Long-Term Effectiveness and Safety of Lanadelumab Treatment for Hereditary Angioedema in Patients from Puerto Rico: Data from the EMPOWER Study
Dr. Rafael Zaragoza-Urdaz told the audience that the EMPOWER study was designed to evaluate the long-term effectiveness and safety of lanadelumab in the United States and Canada. He presented data on Puerto Rican HAE patients who were treated with lanadelumab for up to three years.
Dr. Zaragoza-Urdaz gave a breakdown of the clinical trial methodology and details on the patients. He showed that pre-enrollment, ‘new user’ study participants from Puerto Rico had 2.22 attacks per month, reducing to 0.91 per month over time. In the larger group of ‘prevalent users’ (patients who had received 4 or more doses of lanadelumab at enrollment), the attack rate per month was 0.36. There were few reported side effects caused by treatment.
In conclusion, Dr. Zaragoza-Urdaz said that the EMPOWER data from Puerto Rico show reduced HAE attack rates after patients start on lanadelumab, and this low attack rate was maintained for up to three years. He described the treatment-related adverse events as non-serious and that lanadelumab was well tolerated overall.
Screening Sleep Disorders in Hereditary Angioedema: A Comprehensive Cross-sectional Study
Global Perspectives asked Dr. Karla Robles-Velasco to tell us about her award-winning research.
“In the general population, a sleep disorder can lead to many adverse health outcomes, like cardiovascular diseases. HAE patients already have a chronic inflammatory disease that involves many immunologic pathways and has a high impact on their lives. We believe it is important to identify and treat sleep disturbances in HAE to avoid adverse health outcomes in the future.”
“We found that more than half of our participants had at least one sleep disturbance, with the most common being insomnia. More than 30% of our patients also had a risk of obstructive sleep apnea.”
“Patients who have a sleep disturbance have worse HAE activity and worse quality of life. Patients should talk to their doctor if they don’t have control of their disease, if they are not responding to treatment, or if they have higher disease activity. It could be an underlying sleep disturbance that is having an impact on their HAE.”
Understanding Patient Reasons not to Treat All Hereditary Angioedema (HAE) Attacks and Characteristics of Untreated HAE attacks: Results from a Real-world Survey
Global Perspectives asked Prof. William Lumry to tell us more about his research. He told us:
“This was a real-world survey based on physician-diagnosed HAE patients. Around 60% were on long-term prophylaxis, and only 75% reported being prescribed on-demand treatment, which is somewhat against the guidelines. We recommend that everybody have an on-demand therapy available, whether they’re on prophylaxis or not.”
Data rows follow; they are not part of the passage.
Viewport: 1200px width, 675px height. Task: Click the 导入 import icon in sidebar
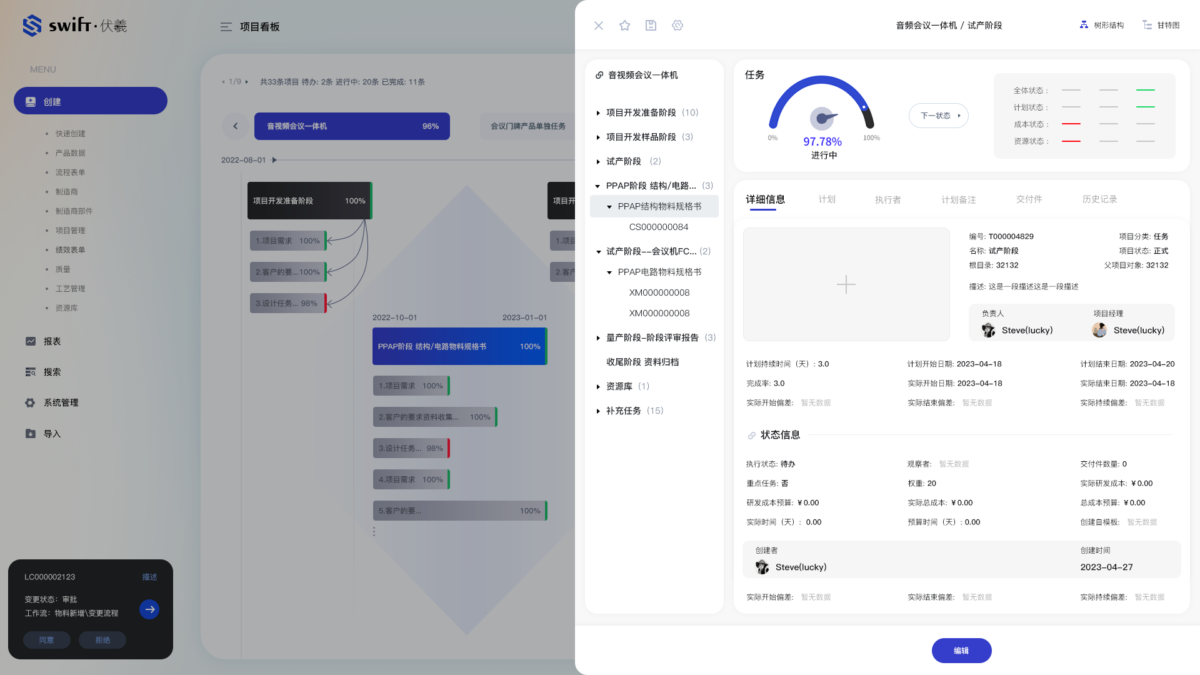(31, 434)
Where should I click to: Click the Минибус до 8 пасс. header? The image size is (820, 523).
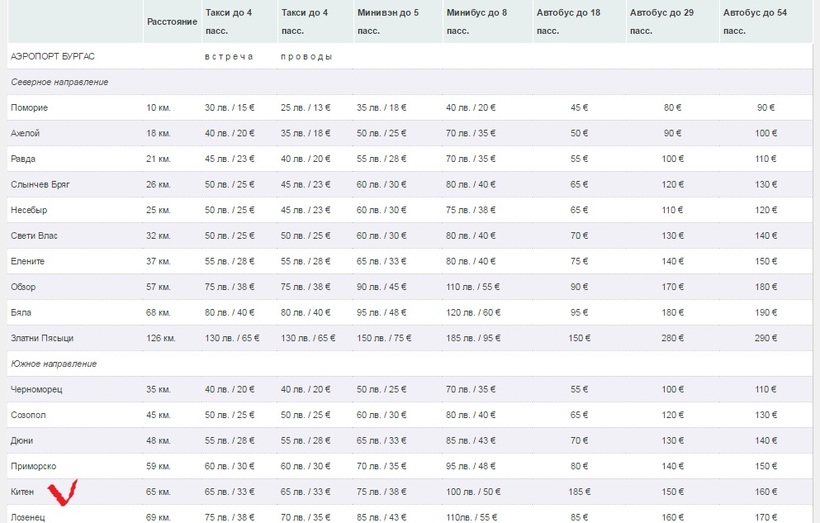pos(475,21)

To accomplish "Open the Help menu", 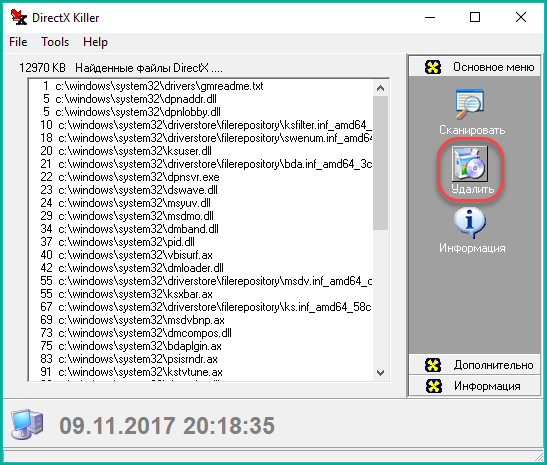I will tap(95, 42).
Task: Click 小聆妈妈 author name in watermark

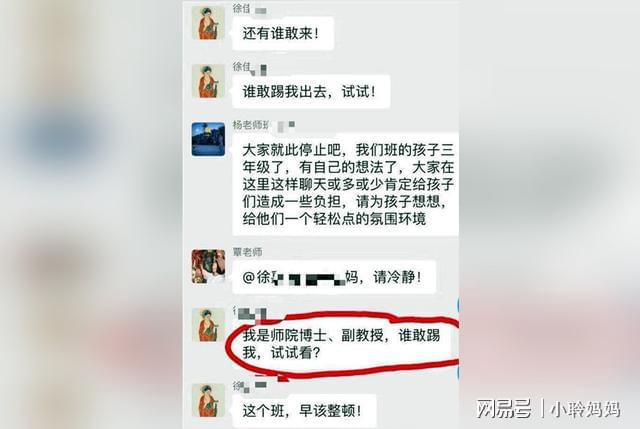Action: coord(585,409)
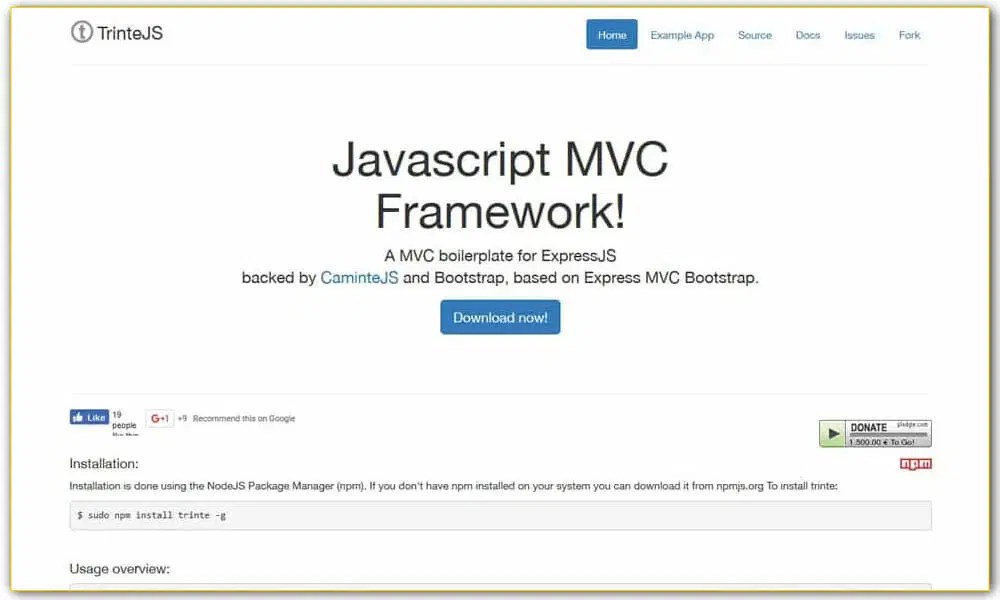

“We asked patients; did you treat your most recent attack? 85% said yes. When asked how long it took from the time they had symptoms to the time they treated. The median time for how long it took from the start of symptoms to the time they treated, was immediate. The duration of an untreated attack is in line with what we would expect, around 15 to 20 hours of symptoms.”
“A little bit distressing is that 15% of patients who chose not to treat had to go to the emergency room or be admitted to the hospital because of the HAE attack. Half said they didn’t treat the attack because it didn’t proceed. In some cases, patients reported forgetting to take their medication or being concerned about the time and inconvenience of starting an IV or having an injection. The key message for patients is to follow the guidelines and treat attacks early. Period. Don’t wait. Even an attack that starts out mild may turn into something that takes you to the hospital.”